I will always remember the first time I met my right hon. Friend, and I had a teach-in that most people would pay for on early years attachment theory. I think that it was in the car park of a pub, but I very much appreciated that teach-in. Actually, I do not think she realised it, but she sparked a real interest in this area for me. This conversation happened many years before we were both in Parliament together, and it really marked out a very deep interest for me. I was able to follow that up as a shadow Minister—not particularly when I had a ministerial post, but when I was a shadow Minister—in the years before 2010.
My right hon. Friend is an expert in early years and attachment theory, and I do not want to add to what she and, indeed, the hon. Member for Manchester Central have said on a number of these issues. I want to go on to some other areas to expand the debate a bit more, but before I do so, let me say that it is absolutely fundamental that we get it right for every single baby in this country. The early intervention that my right hon. Friend and the hon. Lady have talked about in the debate is completely critical and vital.
As my right hon. Friend has said, having universal and targeted services is a critical part of this. While she was talking, I was reflecting on the service offered in my own constituency by Basingstoke breastfeeding counsellors. They are a mixture of paid-for counsellors and volunteers, but this is very much focused on volunteers who are there for mums to be able effectively and successfully to breastfeed in those early weeks and months. It is a service, frankly, that the NHS finds quite difficult to provide and that involves those expert counsellors. That is one way we can help to improve not only the health of our babies, but attachment from those very early weeks and months. That sort of support can be so important for babies and new mums in the early weeks—certainly, it was for me when I had my three children. Health visitor support makes a real difference in supporting mental health, breastfeeding and the health of the mother and baby.

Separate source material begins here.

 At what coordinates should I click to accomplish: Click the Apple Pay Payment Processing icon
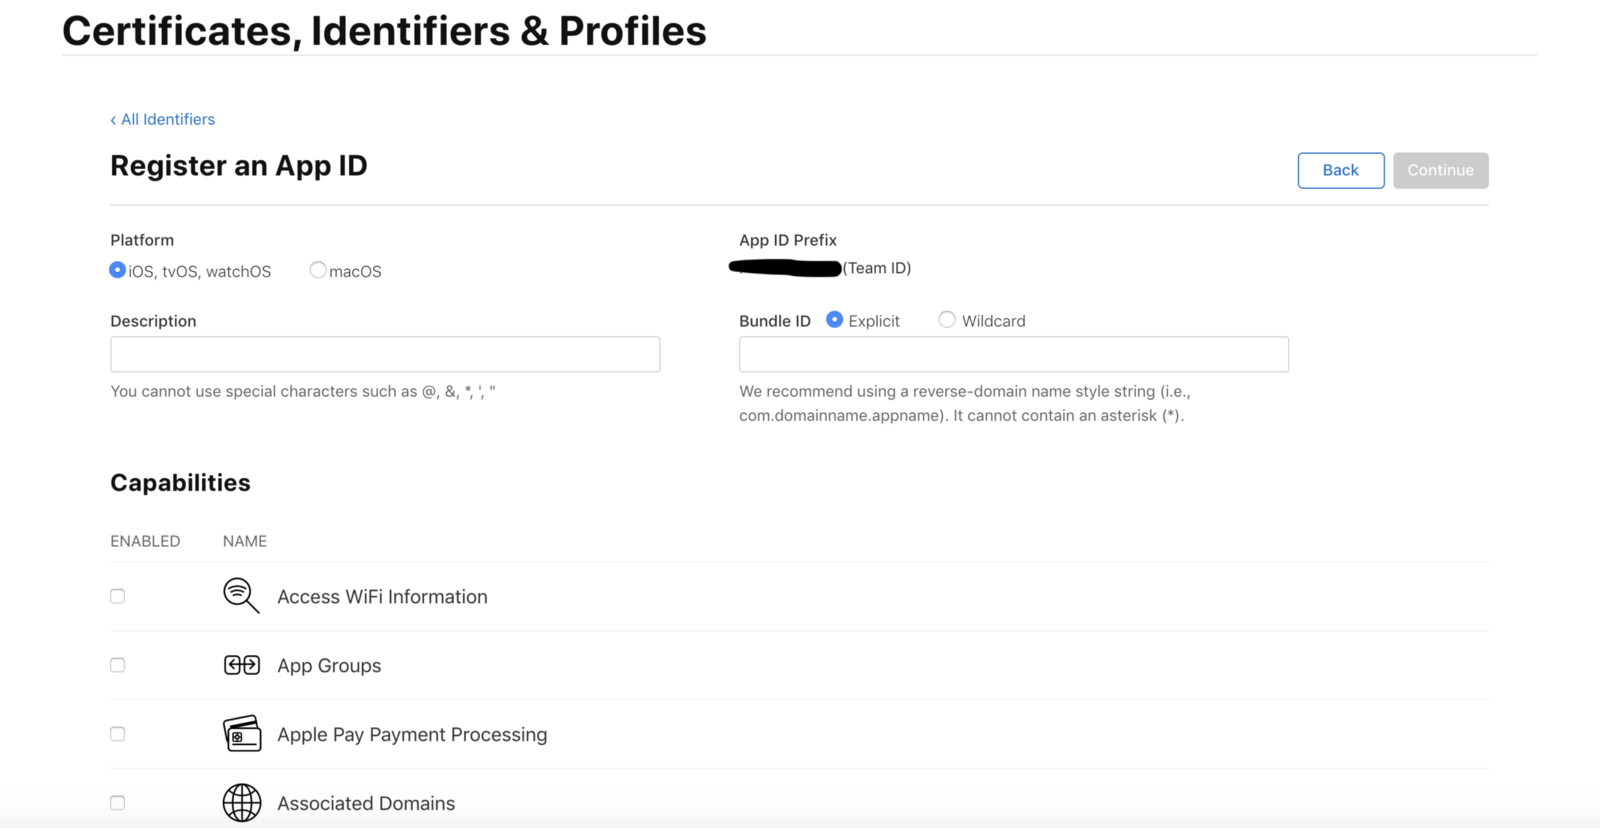(x=242, y=734)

I want to expand on the specific issues talked about today, because we need to get it right for families, too. To get it right for babies, we need secure and stable families and parents before babies are born, as well as afterwards. My right hon. Friend talked about the stress that can be put on mothers during pregnancy and how it can be transferred to the unborn child. That is one reason why I introduced a 10-minute rule Bill to try to change the law with regard to redundancy and pregnant women. More than 50,000 women a year in this country feel that they have no choice but to leave their jobs when they are pregnant. Those of us who have been pregnant, or have had partners who have been pregnant, can think of no time of our lives when we have less wanted to leave a job. At a time when financial stability is so important, one can only imagine the pressure individuals who have to give up their jobs are under.

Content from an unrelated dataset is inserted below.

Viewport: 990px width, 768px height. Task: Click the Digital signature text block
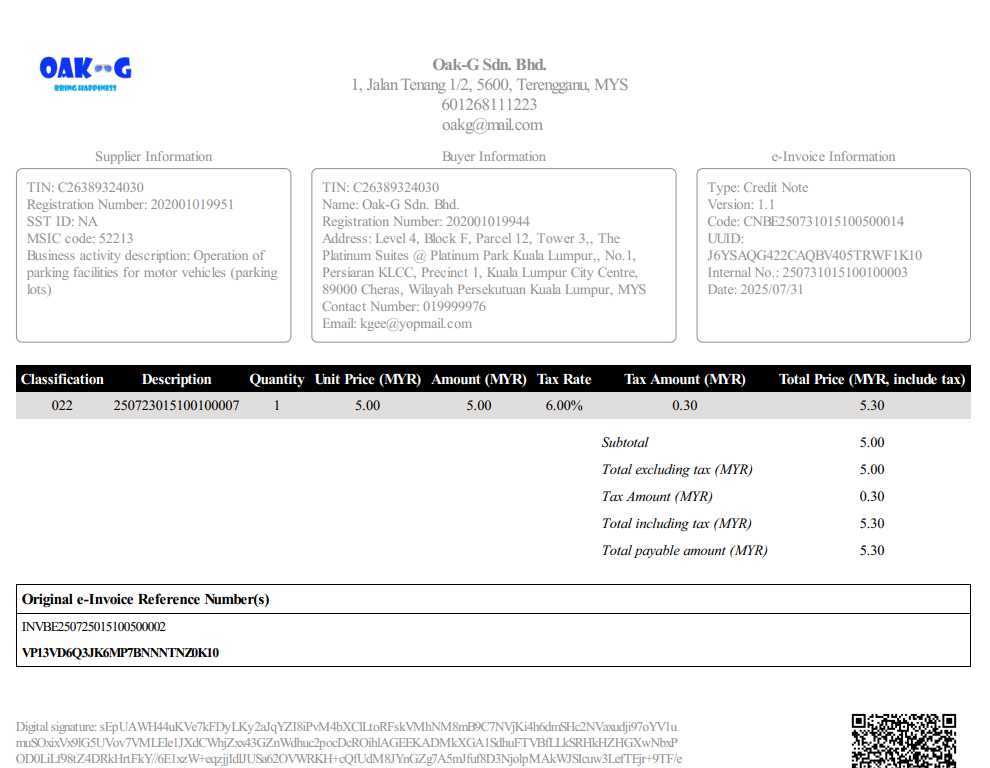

In addition to specific expert support for parents around attachment, the Government need to reflect specifically on how we ensure pregnant women receive the support they need. In Germany, a law is in place that stops, except in extreme circumstances, any pregnant woman being made redundant. Not only does that help to alleviate some of the stress we have talked about, it enables that country to ensure that more women go back into employment after they have had children, and that helps to close the gender pay gap. I hope that the UK Government will continue to think about this issue, particularly at a time when we now have more women than men coming out of our best universities with science degrees. We need to find a way to ensure that those women can stay in the labour market and have a successful family life.

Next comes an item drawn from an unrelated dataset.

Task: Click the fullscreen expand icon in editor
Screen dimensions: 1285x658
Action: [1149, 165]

My right hon. Friend touched on the mental health of women after they have given birth. I commend the National Childbirth Trust’s campaign for a six-week maternal post-natal check. I think that happened in the past, but it seems to have dropped out of the most recent iteration of the GP contract back in 2005 or 2006. It would be a great way to ensure that, as well as protecting mums before they give birth, we have a mental health check after they give birth. If mum’s mental health is good, attachment can be strong.